EXERCISE DESCRIPTION:
Rename "Calendar" to "Inbox" in the data, starting with the first line and going on through the line that contains "Action: (x=83, y=527)", and keep everything else unchanged. Give back those lines alone, without the pictures.
Start of GIVEN INFORMATION
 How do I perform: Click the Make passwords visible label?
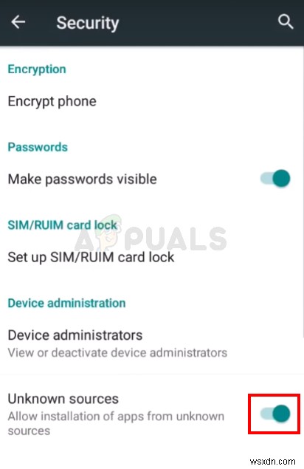(82, 179)
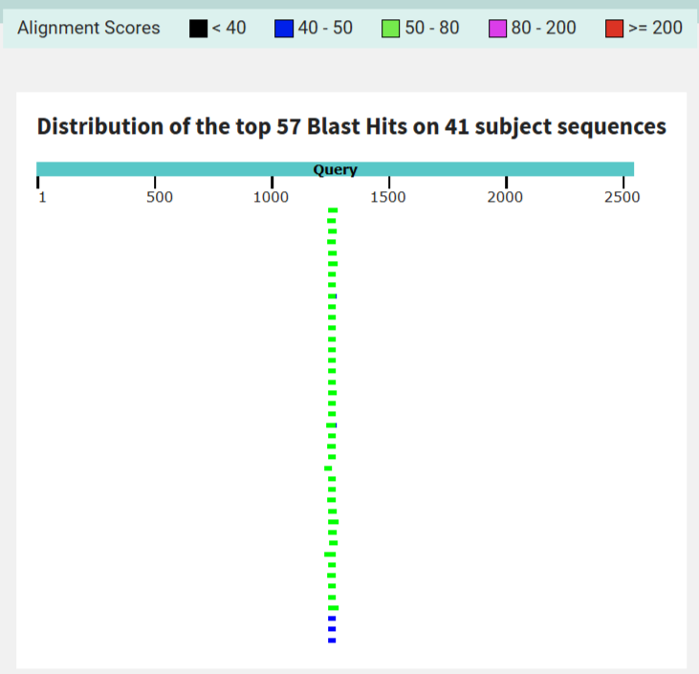Screen dimensions: 699x674
Task: Click the 'Distribution of the top 57 Blast Hits' heading
Action: (x=351, y=126)
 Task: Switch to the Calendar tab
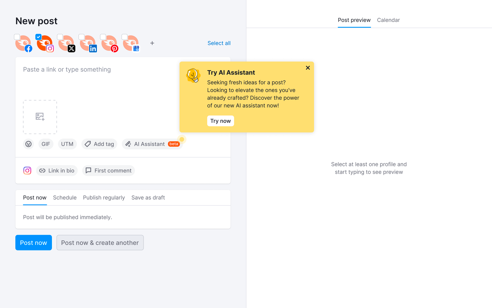click(x=388, y=20)
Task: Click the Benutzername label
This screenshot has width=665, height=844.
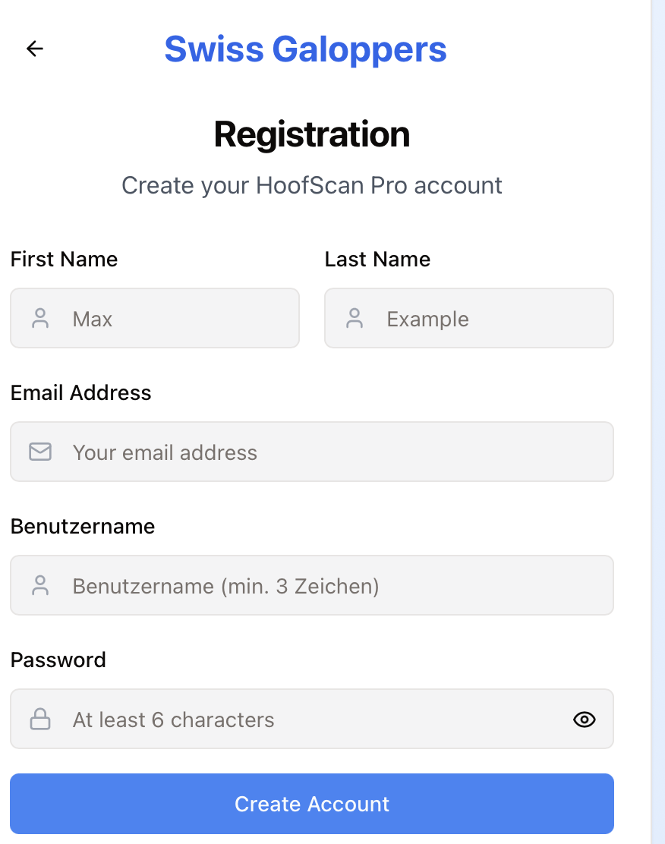Action: (x=83, y=527)
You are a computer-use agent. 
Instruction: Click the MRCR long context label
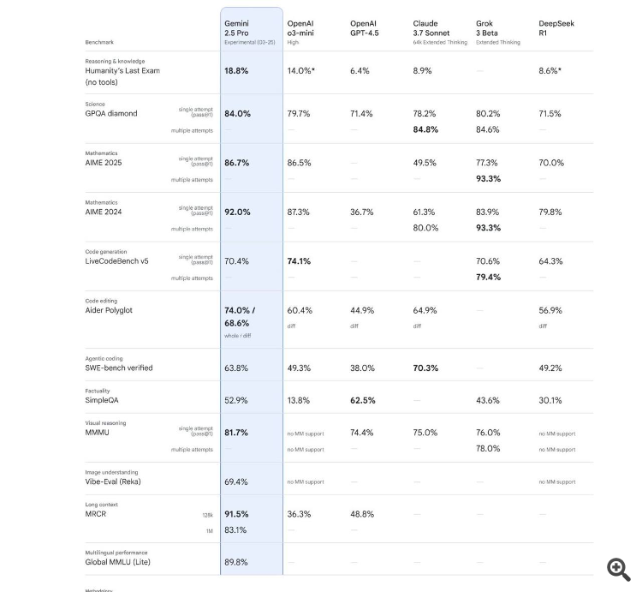[x=96, y=514]
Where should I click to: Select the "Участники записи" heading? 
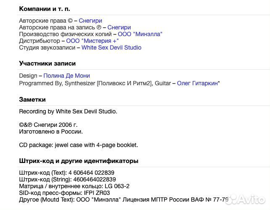(47, 63)
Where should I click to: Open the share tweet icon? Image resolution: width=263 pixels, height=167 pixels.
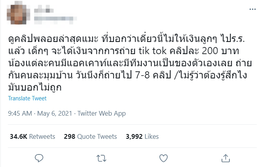click(225, 158)
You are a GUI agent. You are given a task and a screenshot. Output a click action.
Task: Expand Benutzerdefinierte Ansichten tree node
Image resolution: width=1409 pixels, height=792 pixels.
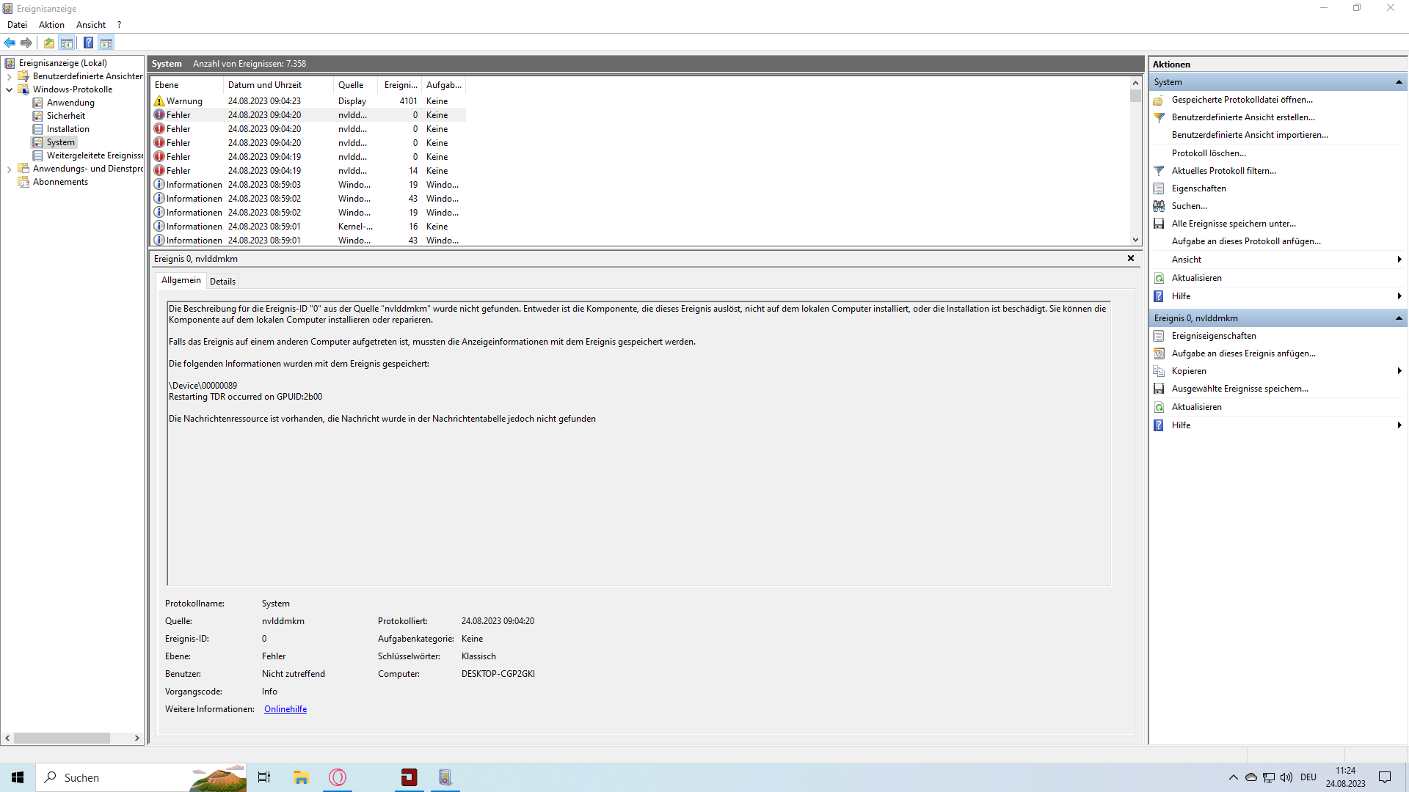(x=9, y=76)
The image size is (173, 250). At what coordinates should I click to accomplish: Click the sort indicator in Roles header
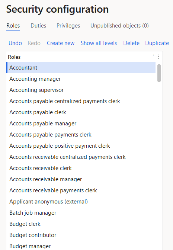(154, 55)
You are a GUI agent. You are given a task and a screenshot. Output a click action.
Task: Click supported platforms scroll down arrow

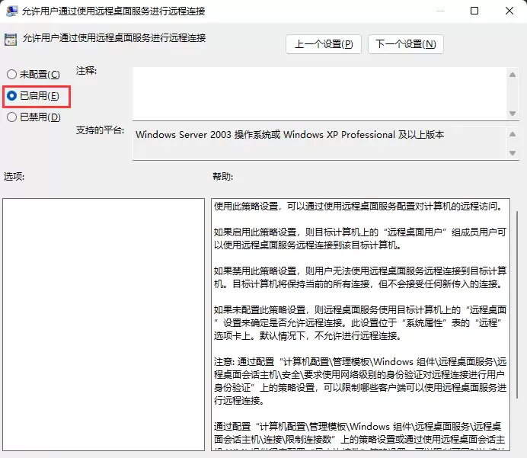(x=513, y=153)
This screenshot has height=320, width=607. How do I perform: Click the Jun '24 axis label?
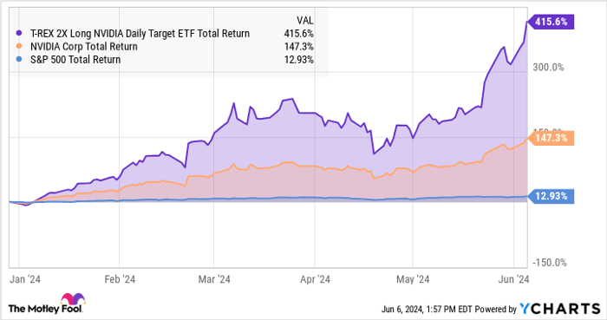pos(513,279)
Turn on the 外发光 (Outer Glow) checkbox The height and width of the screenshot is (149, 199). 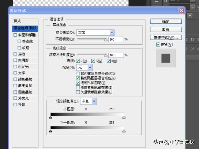(15, 98)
End of GIVEN INFORMATION
COMPLETED EXERCISE:
 How do I perform: Click the Make passwords visible label?
(82, 179)
Screen dimensions: 699x674
Task: Click the 'Distribution of the top 57 Blast Hits' heading
Action: (x=351, y=126)
 Task: Switch to the Inbox tab
click(x=388, y=20)
Task: Click the Benutzername label
This screenshot has width=665, height=844.
Action: (x=83, y=527)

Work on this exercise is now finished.